Synergy and discounting of cooperation in social dilemmas.
Journal of theoretical biology.
239(2):195-202.
Pubmed: 16242728
The emergence and maintenance of cooperation by natural selection is an enduring conundrum in evolutionary biology, which has been studied using a variety of game theoretical models inspired by different biological situations. The most widely studied games are the Prisoner's Dilemma, the Snowdrift game and by-product mutualism for pairwise interactions, as well as Public Goods games in larger groups of interacting individuals. Here, we present a general framework for cooperation in social dilemmas in which all the traditional scenarios can be recovered as special cases. In social dilemmas, cooperators provide a benefit to the group at some cost, while defectors exploit the group by reaping the benefits without bearing the costs of cooperation.

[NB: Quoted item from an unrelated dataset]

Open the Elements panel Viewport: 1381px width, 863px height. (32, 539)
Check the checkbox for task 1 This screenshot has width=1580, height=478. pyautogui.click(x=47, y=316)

Using the concepts of discounting and synergy for describing how benefits accumulate when more than one cooperator is present in a group of interacting individuals, we recover the four basic scenarios of evolutionary dynamics given by (i) dominating defection, (ii) coexistence of defectors and cooperators, (iii) dominating cooperation and (iv) bi-stability, in which cooperators and defectors cannot invade each other. Generically, for groups of three or more interacting individuals further, more complex, dynamics can occur. Our framework provides the first unifying approach to model cooperation in different kinds of social dilemmas.